Given records =
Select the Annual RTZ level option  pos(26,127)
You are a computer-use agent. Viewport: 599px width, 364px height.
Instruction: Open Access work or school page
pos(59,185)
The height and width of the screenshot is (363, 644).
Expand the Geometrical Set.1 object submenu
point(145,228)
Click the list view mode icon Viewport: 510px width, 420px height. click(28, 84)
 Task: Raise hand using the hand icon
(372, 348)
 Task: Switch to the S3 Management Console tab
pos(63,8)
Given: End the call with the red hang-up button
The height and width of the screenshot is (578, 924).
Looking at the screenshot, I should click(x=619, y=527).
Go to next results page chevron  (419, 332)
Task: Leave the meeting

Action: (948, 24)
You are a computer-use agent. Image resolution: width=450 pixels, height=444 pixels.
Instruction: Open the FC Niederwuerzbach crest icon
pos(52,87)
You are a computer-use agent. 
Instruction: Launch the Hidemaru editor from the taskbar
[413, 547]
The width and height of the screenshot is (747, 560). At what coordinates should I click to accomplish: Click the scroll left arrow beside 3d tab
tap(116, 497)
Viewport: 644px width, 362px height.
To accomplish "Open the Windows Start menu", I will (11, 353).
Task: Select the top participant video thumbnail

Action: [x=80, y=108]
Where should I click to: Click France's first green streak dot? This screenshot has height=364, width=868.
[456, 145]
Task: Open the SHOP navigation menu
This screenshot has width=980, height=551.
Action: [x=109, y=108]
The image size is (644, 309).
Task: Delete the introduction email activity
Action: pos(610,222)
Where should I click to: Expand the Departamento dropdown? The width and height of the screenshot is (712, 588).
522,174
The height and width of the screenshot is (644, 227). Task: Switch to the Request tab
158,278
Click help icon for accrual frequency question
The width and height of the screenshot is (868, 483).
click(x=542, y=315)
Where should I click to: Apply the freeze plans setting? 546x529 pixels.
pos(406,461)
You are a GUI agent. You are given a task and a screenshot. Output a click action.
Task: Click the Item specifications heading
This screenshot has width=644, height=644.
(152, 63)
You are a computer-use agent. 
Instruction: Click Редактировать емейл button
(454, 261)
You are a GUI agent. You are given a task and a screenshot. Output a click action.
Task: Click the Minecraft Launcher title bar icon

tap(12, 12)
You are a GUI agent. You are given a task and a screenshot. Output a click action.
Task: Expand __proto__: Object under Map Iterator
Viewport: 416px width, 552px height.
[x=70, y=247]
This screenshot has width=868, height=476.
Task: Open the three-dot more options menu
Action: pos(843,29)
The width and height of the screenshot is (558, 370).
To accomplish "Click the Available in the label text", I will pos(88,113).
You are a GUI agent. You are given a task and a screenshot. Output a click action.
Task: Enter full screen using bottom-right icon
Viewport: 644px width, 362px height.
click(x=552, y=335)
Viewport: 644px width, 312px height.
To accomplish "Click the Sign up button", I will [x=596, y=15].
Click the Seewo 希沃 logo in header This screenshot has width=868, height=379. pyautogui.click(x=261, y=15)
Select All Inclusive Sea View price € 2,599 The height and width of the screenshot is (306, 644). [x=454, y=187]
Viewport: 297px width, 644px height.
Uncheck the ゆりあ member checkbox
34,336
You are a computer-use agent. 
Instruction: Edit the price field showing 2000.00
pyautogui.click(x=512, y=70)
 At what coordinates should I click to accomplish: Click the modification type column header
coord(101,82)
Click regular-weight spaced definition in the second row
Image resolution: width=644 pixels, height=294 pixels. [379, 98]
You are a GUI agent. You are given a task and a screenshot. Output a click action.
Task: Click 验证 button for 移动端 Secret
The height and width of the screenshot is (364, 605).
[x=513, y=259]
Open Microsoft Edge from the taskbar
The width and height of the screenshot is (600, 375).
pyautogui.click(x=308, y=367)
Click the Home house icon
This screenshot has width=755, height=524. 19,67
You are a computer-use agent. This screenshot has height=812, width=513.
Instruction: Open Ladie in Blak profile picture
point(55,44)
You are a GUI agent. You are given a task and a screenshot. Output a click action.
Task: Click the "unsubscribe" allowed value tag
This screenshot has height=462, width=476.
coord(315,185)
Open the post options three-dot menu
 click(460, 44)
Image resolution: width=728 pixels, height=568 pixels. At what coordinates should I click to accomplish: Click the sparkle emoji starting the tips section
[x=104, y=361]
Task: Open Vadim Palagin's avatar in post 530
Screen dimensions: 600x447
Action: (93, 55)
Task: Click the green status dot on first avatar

What you have to do =
Within the listing above, the range opens at the line with "Task: Click the Minecraft" and closes at the line with "Task: Expand __proto__: Object". Reproduce exactly the lines of that range, including both ends.

Your solution =
Task: Click the Minecraft Launcher title bar icon

tap(12, 12)
You are a GUI agent. You are given a task and a screenshot. Output a click action.
Task: Expand __proto__: Object under Map Iterator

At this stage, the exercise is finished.